• [WHAT YOU SHOULD DO] Below are the records. Retype exactly the lines between the lines holding "Given: Click the" and "The height and", inclusive.

• [DATA TO PROCESS]

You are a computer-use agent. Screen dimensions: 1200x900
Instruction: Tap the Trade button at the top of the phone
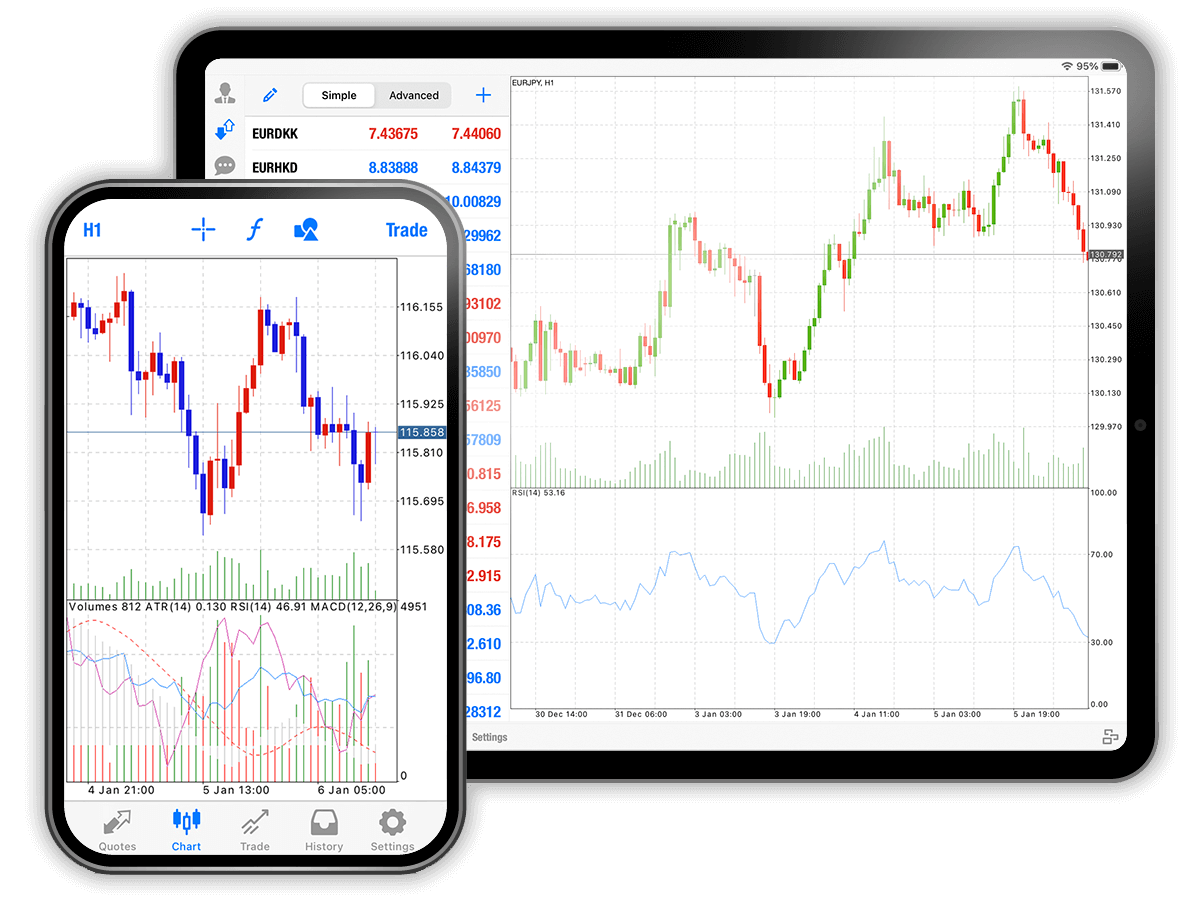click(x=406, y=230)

==

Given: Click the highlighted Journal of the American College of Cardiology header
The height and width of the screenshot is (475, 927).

• [ANSWER BOX]
Given: Click the highlighted Journal of the American College of Cardiology header
The height and width of the screenshot is (475, 927).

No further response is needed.